CⅡTA-mediated up-regulation of MHC reverses immune evasion of leukemia stem cells in refractory/relapsed AML Free

Background Leukemia stem cells (LSCs) are recognized as the principal reservoir driving chemoresistance and relapse in acute myeloid leukemia (AML). Emerging evidence implicates low expression of major histocompatibility complex (MHC) molecules as a pivotal mechanism by which LSCs evade T-cell surveillance, however, direct functional validation remains limited.

Objective To determine how MHC expression levels on LSCs modulate immune escape and to evaluate the therapeutic potential of enforced MHC up-regulation.

Methods We used the chemoresistant KG-1a AML cell line CD34⁺CD38^-cells, representing the LSC-enriched population, were isolated from KG-1a using magnetic-activated cell sorting (MACS) to over 99 percent purity, as confirmed by flow cytometry. Lentiviral transduction was performed to generate CⅡTA- de novo expression LSCs (CⅡTA⁺CD34⁺CD38⁻KG-1a) and control cells expressing GFP alone (GFP⁺CD34⁺CD38⁻KG-1a). MHC-I and MHC-II (HLA-A, -B, -C, -DP, -DQ, -DR) expression was assessed by qPCR and Western blot. For in vitro assays, 2×10⁴ target cells were co-cultured with activated CD3⁺T cells at an initial E:T ratio of 1:1 for 7 days, cytotoxicity was determined by measuring lactate dehydrogenase (LDH) release, secretion of TNF-α and IFN-γ was quantified by ELISA as indicators of CD8⁺Tcell effector function. In vivo, 16 huPBMC humanized mice were subcutaneously engrafted with 5×10⁶ CⅡTA⁺ or GFP⁺ LSCs (n = 8 mice per group). Upon tumor establishment, mice within each LSC group (CIITA⁺ or GFP⁺) were untreated control or doxorubicin treatment (1 mg/kg i.p. every other day) groups. Tumor volume and body weight were monitored daily. After one week, tumors were harvested for H&E histopathology, TUNEL apoptosis staining, and immunofluorescence analysis of CD3, CD4, and CD8 infiltration. Bone-marrow CD3⁺T cells and peripheral CD8⁺T cells were analyzed by flow cytometry for CD4/CD8 ratio, perforin, and CD107a expression.

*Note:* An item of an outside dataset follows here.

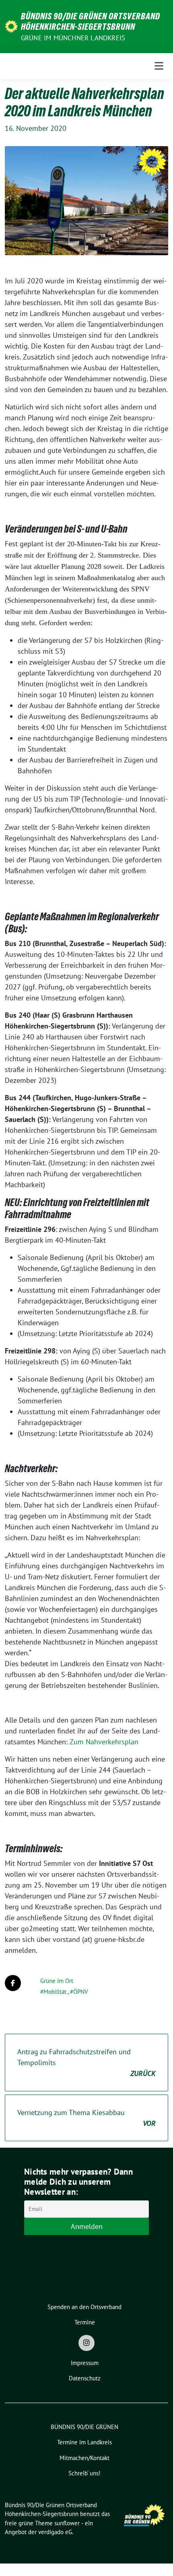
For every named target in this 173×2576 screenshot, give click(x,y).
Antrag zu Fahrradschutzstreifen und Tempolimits (86, 2062)
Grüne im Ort (56, 1981)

Results CIITA transduction significantly upregulated expression of HLA-B, HLA-C, and HLA-DR (P < 0.01), while expression of HLA-A, -DP, and -DQ was not significantly altered. In vitro, co-culture with CIITA⁺LSCs resulted in significantly higher levels of LDH release, TNF-α, and IFN-γ compared to co-cultures with either parental KG-1a LSCs or GFP⁺control LSCs (P < 0.01) In vivo, although tumor volumes and body weights did not differ among groups, the CⅡTA⁺LSC model displayed elevated tumor-cell apoptosis compared with GFP⁺LSC controls (P < 0.05). CD3⁺T cell infiltration was highest in the CⅡTA-overexpressing LSC model, followed by the GFP⁺LSC model, CⅡTA-de novo expression LSC chemotherapy group, and GFP⁺LSC chemotherapy group. In contrast, perforin and CD107a levels in CD8⁺T cells remained comparable across all groups.

Conclusion CD34⁺CD38^-KG-1a LSCs utilize low MHC expression to evade immune elimination. CIITA-mediated enhancement of MHC antigen presentation promotes T cell recognition and cytotoxicity, suggesting a promising immunotherapeutic approach to target LSC-driven resistance in relapsed/refractory AML.